Policy makers can certainly debate the importance of individual programs, but there is general agreement that America’s competitive advantage lies in its innovation infrastructure and the entrepreneurs that utilize it.   We are the world leader in innovation research funding, with over $157 billion coming from the federal government alone in FY 2009.   Our research universities and startups enclaves remain the envy of the world.   And our entrepreneurs, according to the Kauffman Foundation, have created the majority of new jobs in the United States since 2007.   This is reflected in the rising number of entrepreneurship programs at universities (over 400 nationally), accelerators in communities, and investment capital going into startups.

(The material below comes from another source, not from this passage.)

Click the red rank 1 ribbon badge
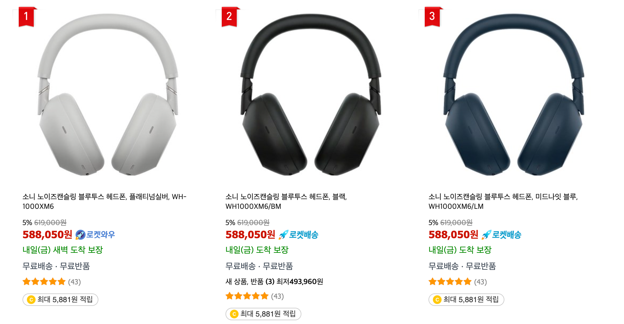This screenshot has height=324, width=624. click(26, 17)
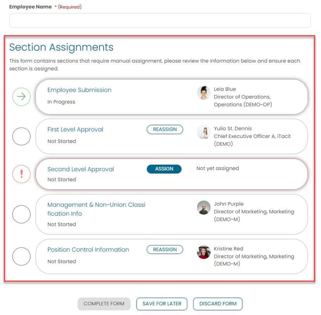
Task: Click the red exclamation warning icon
Action: (x=21, y=173)
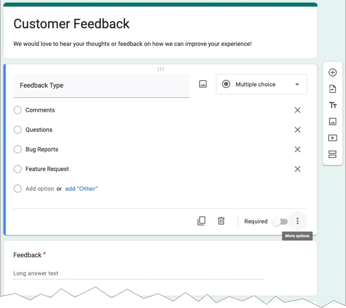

Many of these institutions focus on the commercialization of innovation that derives from federal research grants.  But the technologies and innovation that spin out of our federally-funded research have slowed down in 2013.  Sequestration resulted in an across-the-board cut in research and development grants to researchers and a reduction in programs to increase lending to entrepreneurs and small businesses.  During my time in the Obama Administration, I worked with 26 federal agencies that were trying to commercialize a greater amount of the technology, innovation and research that their Departments and agencies supported.   The idea was to make government data, technologies and RFP’s available to private sector entrepreneurs.  Many of those plans have been tabled until FY 2015 – after the midterm elections next year.

Several promising programs to boost American competitiveness face an uncertain future, including the National Science Foundation’s I Corps program, the NIH Centers for Accelerated Innovation and the Department of Defense’s program to nurture 3D printing in the United States.  For entrepreneurs, important sources of investment capital backstopped by the U.S. Small Business Administration have been halted temporarily.  On the regulatory side, we have yet to see final rules and regulations around crowd funding, which was legalized in the 2012 JOBS Act, or a reauthorization of the America Competes Act, which has been critical in giving federal agencies the tools to utilize outside innovation and commercialize technologies more efficiently.  There is other legislation, such as immigration reform, and the Startup 3.0 Act, that can also be of enormous impact to entrepreneurs if passed.

One example of how we are wasting away a competitive advantage is in 3D printing.  Several federal agencies, from the U.S. Department of Health and Human Services to the Pentagon to the U.S. Department of Commerce were planning to utilize this new technology to serve their constituents better.  This included research funding for, and procurement of, products and services from 3D printing companies.  Those plans moved to the back burner in March, when sequestration began.  Now, we have a shutdown and a budget impasse that will last into 2014.  So many of these plans will not become reality until 2015 – a whole two years after we committed to embrace the technology.  For entrepreneurs in a nascent, but potentially game changing industry like 3D printing, this is a life time.  While other nations invest heavily in supporting industries or promoting new technologies, we are unilaterally disarming in an area where we have a clear competitive advantage.

At some point, we will have resolution over the federal budget.  And we still have an economy struggling to recover and grow.  So the focus of policy makers must be around economic competitiveness and job creation through private enterprise.  This means getting our innovation and entrepreneurship agenda back on track.  The President already has an incredible group of leaders in the National Advisory Council on Innovation and Entrepreneurship that can provide recommendations for a second term.  He also has a new set of Cabinet Secretaries to implement those recommendations and continue some of the great work of the first term.  In Congress, innovation and entrepreneurship have strong bi-partisan backing, as exemplified by the passage of the JOBS Act in 2012 and the sponsorship of the Startup 3.0 Act.

While we focus on the short term symbols of the budget impasse, such as furloughed employees and shuttered national parks, let’s not forget what an entire year of uncertainty is doing to our investment climate – for innovators, entrepreneurs and financial investors.   If we cripple this group, the government shutdown will have far greater implications for our future than we can measure today.